Take a look at this picture. None of it is doctored:
All my life I’ve dreamed of traveling to exotic places, seeing the world, and speaking about my passion; helping people communicate more effectively and making work suck less. This is a moment few people will ever experience (or even believe me when I tell them about it.)
I was miles from home and civilization, speaking at the Remote Work Summit, overlooking the jungle and talking about The Long-Distance Leader. Yes, the attendance was less than expected and disappointing, and yes, I was staying in a place with no air conditioning, a bathroom down the trail that I shared with 5 other cabins (and a passive-aggressive scorpion,) it was the rainy season, and when I wasn’t walking through the rain to the banos, my roof leaked. Travel logistics were a nightmare, but I got to see sights like this:
Because of my schedule, I couldn’t stay for the whole conference so I was up at 4:30 Saturday morning for a sometimes-terrifying 6-hour journey to the airport. Passing back through Antigua, I saw Monte Fuego at the end of an alley and took this picture:
Sunday afternoon, my phone blew up with messages, asking if I was safe. Turns out that lovely mountain now looked like this:
Basically the paradoxes of life were encapsulated in this trip:
- I got to travel to an exotic place to speak about my work and met some amazing people, but it wasn’t the financial success I had hoped for.
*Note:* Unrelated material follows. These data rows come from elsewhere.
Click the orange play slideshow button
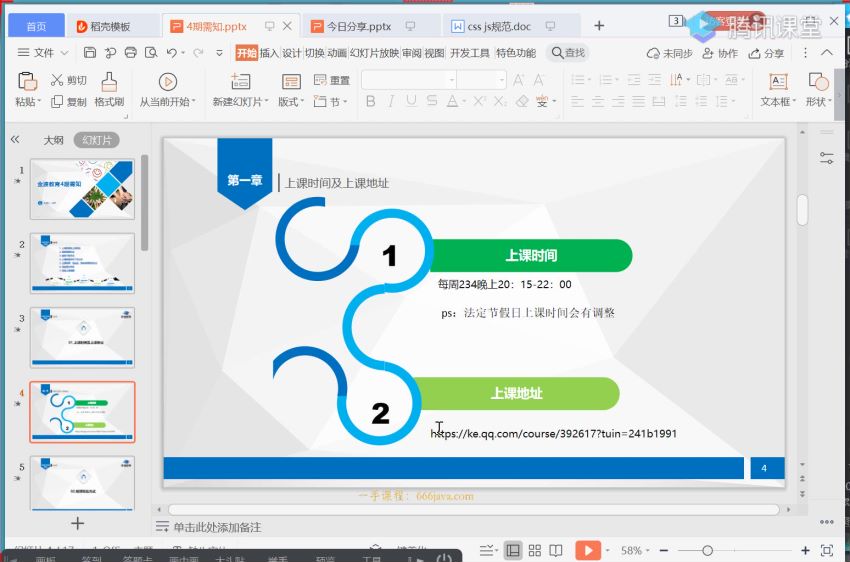 tap(588, 550)
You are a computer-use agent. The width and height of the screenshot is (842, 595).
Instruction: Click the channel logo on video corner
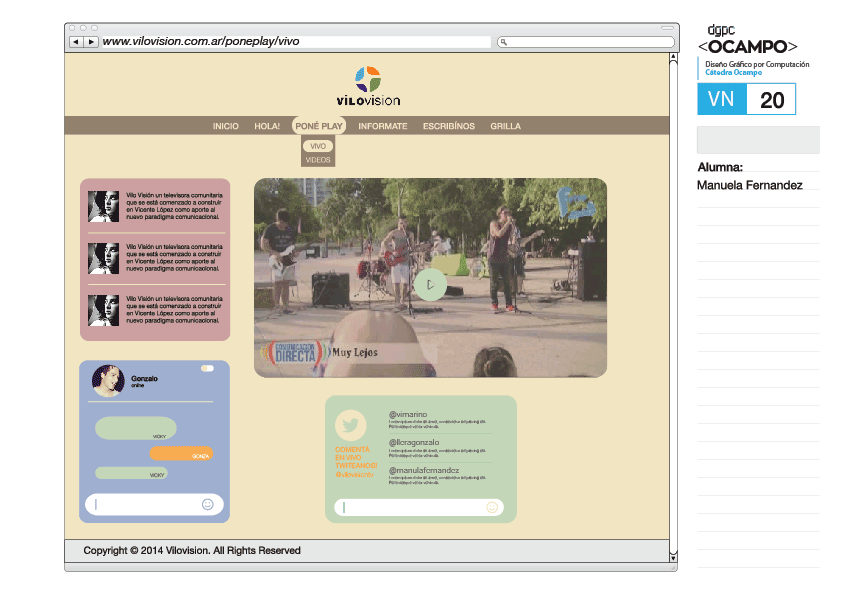pyautogui.click(x=576, y=204)
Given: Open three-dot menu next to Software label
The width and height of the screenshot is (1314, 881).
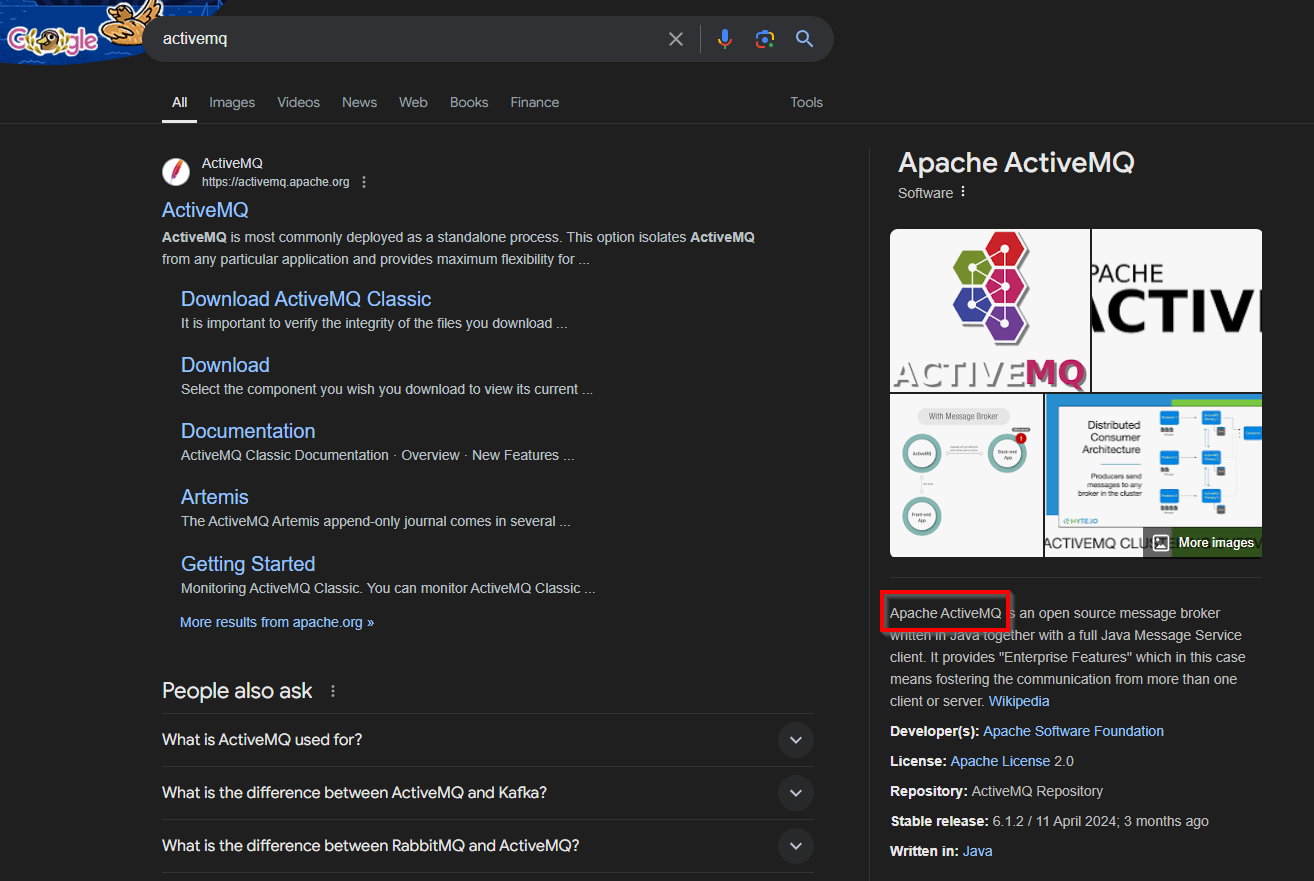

The story of my life.
- It was a frustrating, crazy trip with a lot to whine about, but I saw and experienced things I would never have seen otherwise, and despite the mental and physical exhaustion, I’m grateful to have gone. Also a recurring theme.
- I was bitching about some of the logistics and accommodations, and having to be up at 430 in the morning, and leaving the conference early. Yet I got out before a horrible disaster that has left dozens dead and many people unable to get home. I am one lucky sonofabitch.
If you’d like to see all the pictures from my trip and read some of the commentaries, I have made the flickr page public. Check it out
As a writer, these experiences are priceless. Like the late, great, Steve Goodman once said, “we do it for the stories we can tell.”